§ TASK TO CARRY OUT
Go through the listing below. Copy each line that has the string "table".

§ DATA SUPPLIED
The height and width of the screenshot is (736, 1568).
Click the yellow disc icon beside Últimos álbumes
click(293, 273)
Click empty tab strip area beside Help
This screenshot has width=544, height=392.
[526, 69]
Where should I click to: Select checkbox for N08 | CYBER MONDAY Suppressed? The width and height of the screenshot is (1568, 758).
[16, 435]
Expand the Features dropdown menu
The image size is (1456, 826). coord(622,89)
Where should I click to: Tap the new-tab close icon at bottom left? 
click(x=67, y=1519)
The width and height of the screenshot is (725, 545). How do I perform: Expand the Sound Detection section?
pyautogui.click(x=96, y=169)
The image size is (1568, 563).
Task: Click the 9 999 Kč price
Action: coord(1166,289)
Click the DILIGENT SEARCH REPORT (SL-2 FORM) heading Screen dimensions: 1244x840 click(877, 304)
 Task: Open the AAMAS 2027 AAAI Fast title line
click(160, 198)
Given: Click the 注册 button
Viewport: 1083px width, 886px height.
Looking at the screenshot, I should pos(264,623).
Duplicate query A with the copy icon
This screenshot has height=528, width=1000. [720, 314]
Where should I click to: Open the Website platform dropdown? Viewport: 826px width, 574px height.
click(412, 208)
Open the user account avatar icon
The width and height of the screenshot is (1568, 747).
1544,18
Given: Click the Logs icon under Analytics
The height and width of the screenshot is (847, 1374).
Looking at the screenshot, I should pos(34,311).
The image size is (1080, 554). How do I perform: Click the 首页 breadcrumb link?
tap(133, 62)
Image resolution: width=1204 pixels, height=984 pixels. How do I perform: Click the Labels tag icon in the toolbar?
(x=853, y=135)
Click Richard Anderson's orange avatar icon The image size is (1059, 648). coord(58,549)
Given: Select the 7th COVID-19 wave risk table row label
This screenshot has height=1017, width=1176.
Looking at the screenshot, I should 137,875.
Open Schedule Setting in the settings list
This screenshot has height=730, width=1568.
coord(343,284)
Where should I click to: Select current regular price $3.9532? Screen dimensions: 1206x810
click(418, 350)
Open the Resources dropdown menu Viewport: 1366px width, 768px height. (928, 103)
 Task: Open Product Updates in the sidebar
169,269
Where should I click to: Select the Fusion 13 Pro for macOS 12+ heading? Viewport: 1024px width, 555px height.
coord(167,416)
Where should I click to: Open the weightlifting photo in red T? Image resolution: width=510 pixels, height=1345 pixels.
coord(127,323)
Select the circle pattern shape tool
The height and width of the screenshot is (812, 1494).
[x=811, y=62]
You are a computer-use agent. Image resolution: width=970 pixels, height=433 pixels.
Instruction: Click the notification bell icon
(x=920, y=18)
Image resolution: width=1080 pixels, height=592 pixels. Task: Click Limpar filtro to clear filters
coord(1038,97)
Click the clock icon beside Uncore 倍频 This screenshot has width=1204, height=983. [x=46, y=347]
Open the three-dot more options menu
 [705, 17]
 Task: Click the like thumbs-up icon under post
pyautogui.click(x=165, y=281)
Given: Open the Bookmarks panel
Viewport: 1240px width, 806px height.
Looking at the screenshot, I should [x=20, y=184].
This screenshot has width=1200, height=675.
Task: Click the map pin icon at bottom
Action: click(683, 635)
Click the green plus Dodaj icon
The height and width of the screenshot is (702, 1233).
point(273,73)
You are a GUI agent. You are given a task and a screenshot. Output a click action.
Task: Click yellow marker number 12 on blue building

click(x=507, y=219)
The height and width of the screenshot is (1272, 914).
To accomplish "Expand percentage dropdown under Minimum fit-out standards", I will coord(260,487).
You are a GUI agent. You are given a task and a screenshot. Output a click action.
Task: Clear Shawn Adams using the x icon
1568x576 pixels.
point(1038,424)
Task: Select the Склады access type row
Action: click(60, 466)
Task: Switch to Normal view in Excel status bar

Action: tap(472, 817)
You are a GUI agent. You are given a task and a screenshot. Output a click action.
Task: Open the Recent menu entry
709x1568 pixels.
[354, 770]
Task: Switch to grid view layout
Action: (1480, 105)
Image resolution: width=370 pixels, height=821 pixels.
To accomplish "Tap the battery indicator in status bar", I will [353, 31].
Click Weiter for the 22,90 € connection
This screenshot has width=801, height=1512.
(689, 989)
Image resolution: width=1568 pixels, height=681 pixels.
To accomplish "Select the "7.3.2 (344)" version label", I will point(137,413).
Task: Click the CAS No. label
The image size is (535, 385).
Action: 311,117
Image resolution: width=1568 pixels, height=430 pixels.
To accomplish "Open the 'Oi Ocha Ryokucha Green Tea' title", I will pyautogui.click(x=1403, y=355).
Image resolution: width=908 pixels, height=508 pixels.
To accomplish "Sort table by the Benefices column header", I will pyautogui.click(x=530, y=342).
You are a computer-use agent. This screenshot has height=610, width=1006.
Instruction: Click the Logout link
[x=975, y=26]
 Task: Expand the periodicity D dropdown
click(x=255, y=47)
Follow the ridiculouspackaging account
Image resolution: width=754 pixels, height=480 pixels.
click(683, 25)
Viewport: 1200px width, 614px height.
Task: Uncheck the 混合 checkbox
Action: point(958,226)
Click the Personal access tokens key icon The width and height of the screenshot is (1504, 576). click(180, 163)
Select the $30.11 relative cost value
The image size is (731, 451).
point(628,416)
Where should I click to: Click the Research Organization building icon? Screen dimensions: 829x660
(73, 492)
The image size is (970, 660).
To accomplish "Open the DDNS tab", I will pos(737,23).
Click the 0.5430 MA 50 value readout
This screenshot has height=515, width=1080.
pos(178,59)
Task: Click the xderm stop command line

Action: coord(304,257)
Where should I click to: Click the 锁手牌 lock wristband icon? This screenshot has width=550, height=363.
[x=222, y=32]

§ RESULT FOR THIS TASK
Given: Select the 7th COVID-19 wave risk table row label
To accomplish "Sort table by the Benefices column header", I will pyautogui.click(x=530, y=342).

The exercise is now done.